[[ Entries supplied, beginning ]]

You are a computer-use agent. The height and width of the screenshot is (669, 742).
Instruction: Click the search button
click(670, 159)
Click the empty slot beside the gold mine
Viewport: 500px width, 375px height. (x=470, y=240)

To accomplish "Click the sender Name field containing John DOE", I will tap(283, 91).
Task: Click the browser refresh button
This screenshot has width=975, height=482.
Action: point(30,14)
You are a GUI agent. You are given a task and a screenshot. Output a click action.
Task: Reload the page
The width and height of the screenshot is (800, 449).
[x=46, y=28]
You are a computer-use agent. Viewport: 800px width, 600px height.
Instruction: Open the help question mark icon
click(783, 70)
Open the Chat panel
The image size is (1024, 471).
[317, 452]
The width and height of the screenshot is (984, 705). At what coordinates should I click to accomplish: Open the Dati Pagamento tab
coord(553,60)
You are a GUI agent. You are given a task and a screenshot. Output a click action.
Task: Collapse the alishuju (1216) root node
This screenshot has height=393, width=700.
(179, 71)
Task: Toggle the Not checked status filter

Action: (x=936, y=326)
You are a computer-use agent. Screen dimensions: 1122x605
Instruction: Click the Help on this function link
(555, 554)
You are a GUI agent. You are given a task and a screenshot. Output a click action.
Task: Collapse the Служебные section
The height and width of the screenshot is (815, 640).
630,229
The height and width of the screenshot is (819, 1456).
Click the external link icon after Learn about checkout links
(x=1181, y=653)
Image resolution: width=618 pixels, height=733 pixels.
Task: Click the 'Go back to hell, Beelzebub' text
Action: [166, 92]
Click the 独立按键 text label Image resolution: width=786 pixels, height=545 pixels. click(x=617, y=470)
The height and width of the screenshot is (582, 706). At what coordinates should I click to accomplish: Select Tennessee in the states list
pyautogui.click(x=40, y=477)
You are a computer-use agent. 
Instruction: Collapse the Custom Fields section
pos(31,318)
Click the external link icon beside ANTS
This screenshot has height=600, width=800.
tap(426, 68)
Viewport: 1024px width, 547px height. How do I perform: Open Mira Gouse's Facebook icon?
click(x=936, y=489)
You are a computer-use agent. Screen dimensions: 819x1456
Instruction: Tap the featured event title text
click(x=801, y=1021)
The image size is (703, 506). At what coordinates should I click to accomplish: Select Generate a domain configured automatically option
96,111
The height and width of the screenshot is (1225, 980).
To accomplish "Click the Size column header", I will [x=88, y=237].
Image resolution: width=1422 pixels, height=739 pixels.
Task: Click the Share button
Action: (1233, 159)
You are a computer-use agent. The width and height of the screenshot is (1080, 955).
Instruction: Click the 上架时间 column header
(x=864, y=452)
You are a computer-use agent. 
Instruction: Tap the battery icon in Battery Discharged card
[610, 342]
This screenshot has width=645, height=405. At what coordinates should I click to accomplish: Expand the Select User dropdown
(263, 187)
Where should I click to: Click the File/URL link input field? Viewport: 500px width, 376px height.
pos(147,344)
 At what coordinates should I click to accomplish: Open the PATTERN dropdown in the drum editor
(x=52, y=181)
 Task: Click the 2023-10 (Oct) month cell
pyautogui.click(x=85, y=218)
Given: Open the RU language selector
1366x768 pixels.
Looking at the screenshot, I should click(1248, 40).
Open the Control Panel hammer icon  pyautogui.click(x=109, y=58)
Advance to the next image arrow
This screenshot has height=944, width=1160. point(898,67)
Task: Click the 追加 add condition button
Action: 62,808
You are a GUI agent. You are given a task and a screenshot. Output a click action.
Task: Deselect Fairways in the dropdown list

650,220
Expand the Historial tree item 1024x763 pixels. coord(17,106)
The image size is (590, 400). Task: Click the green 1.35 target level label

[[ Entries supplied, end ]]

__What you will do__: Check each line in the entries above for the string "label", then give the number of matching lines alone.

__Output__: 2